Mangkir Pemeriksaan, Setnov Kembali Minta KPK Izin ke Presiden

Dimas Jarot Bayu
13 November 2017, 11:30
Setya Novanto
ANTARA FOTO/Hafidz Mubarak
Ketua DPR Setya Novanto menjadi saksi dalam sidang korupsi e-KTP di Pengadilan Tipikor Jakarta, Jumat (3/11).

Ketua DPR RI Setya Novanto kembali mangkir dari pemeriksaan yang dijadwalkan Komisi Pemberantasan Korupsi (KPK), Senin (13/11). Setya Novanto kembali beralasan pemeriksaan terhadapnya harus berdasarkan izin Presiden RI Joko Widodo.

Juru bicara KPK Febri Diansyah mengatakan, pihaknya pagi ini telah mendapatkan surat pemberitahuan dari Novanto perihal ketidakhadirannya. Rencananya Setya Novanto akan dimintai keterangan sebagai saksi untuk Direktur Utama PT Quadra Solution Anang Sugiana Sudihardjo.
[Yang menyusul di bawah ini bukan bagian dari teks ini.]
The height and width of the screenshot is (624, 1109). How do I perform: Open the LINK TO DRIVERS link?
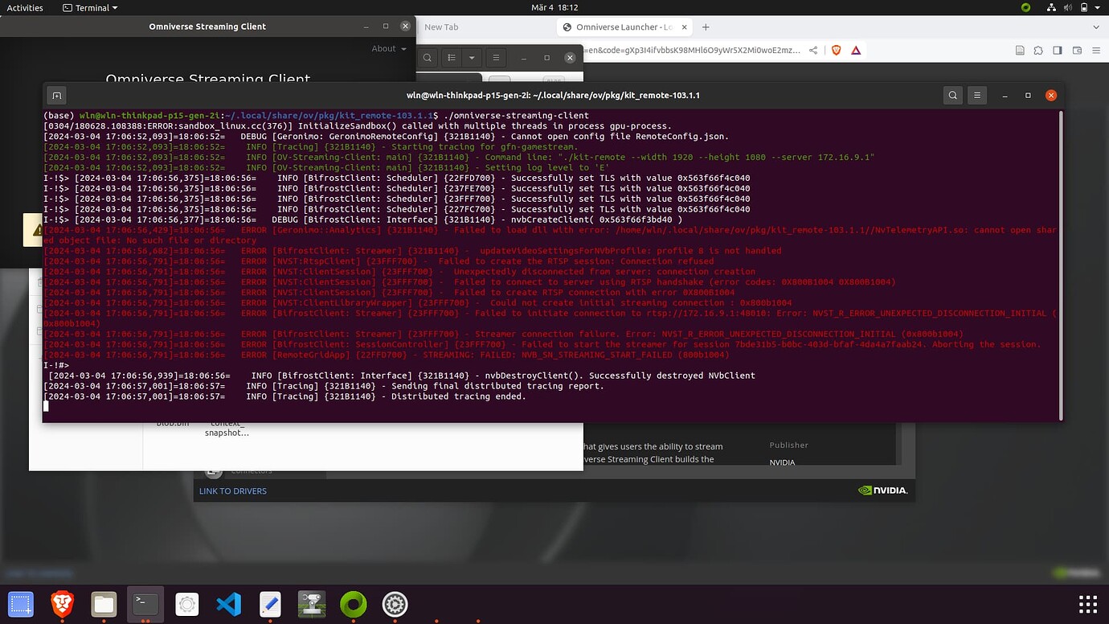click(x=232, y=491)
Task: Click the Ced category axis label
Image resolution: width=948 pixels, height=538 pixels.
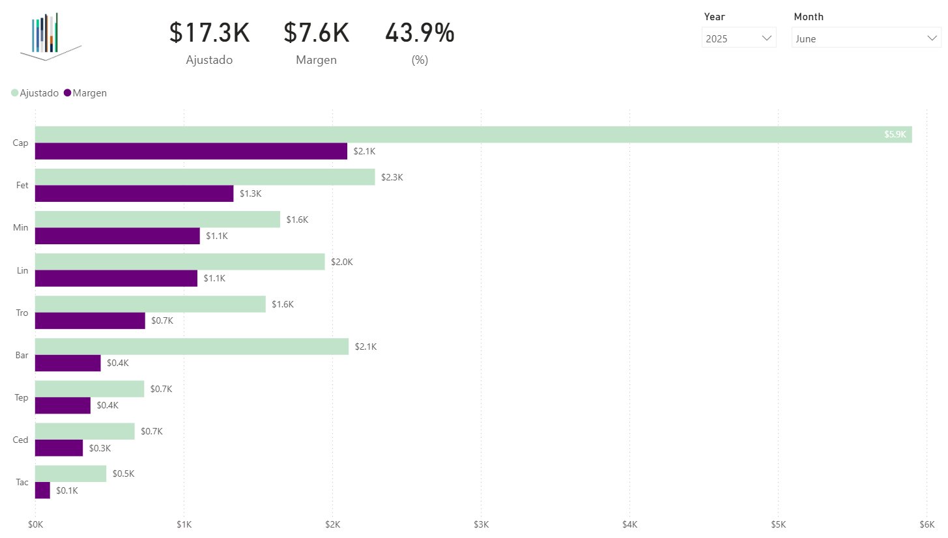Action: tap(21, 440)
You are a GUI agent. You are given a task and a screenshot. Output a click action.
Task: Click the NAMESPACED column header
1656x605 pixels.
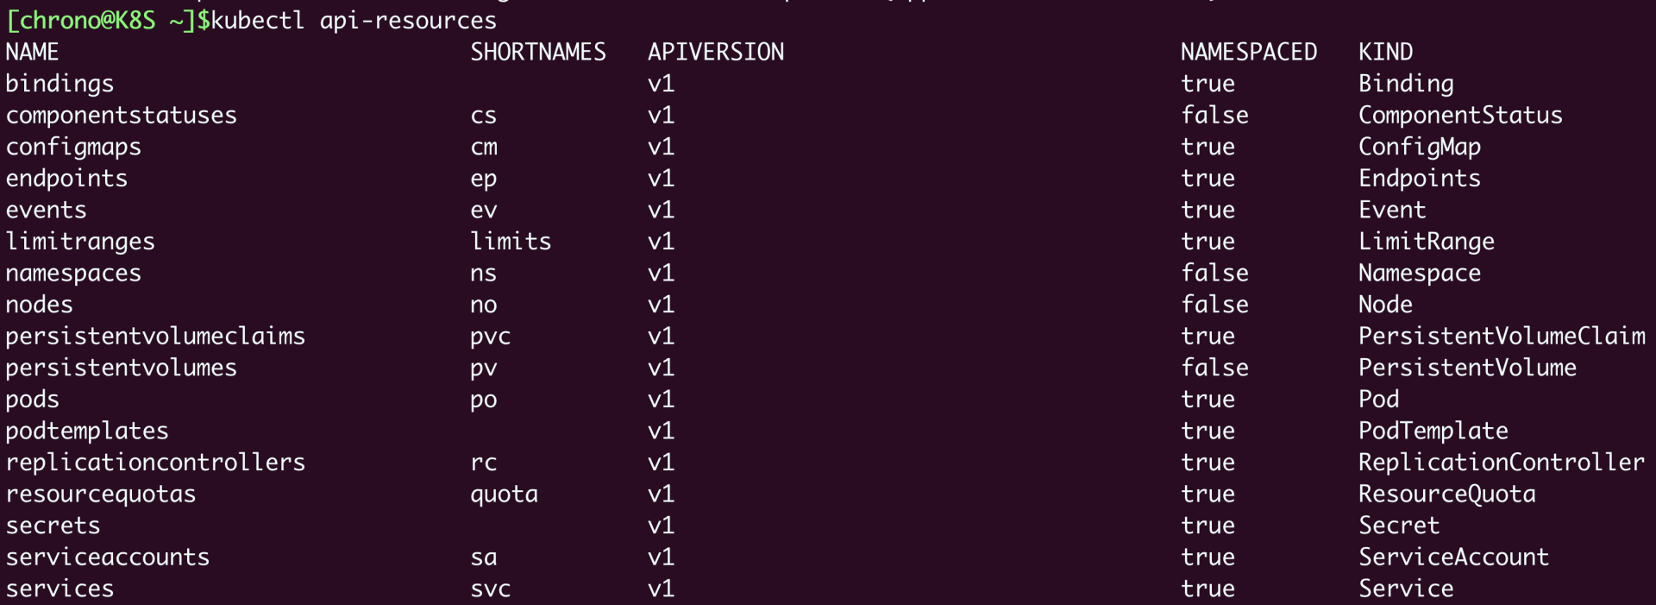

"Pagi ini KPK menerima surat terkait dengan ketidakhadiran Setya Novanto sebagai saksi untuk tersangka ASS," kata Febri ketika dikonfirmasi, Senin (13/11). (Baca: Jadi Tersangka, Setya Novanto Kembali 'Serang Balik' Pejabat KPK)

Alasan permintaan izin dari Presiden Jokowi pernah digunakan Setya Novanto ketika mangkir dalam jadwal pemeriksaan pada Senin (6/11). Ketika itu, KPK menerima surat dari Sekretaris Jenderal DPR RI yang menyatakan bahwa Novanto tak dapat memenuhi panggilan KPK. "Alasan yang digunakan adalah terkait izin presiden," kata Febri.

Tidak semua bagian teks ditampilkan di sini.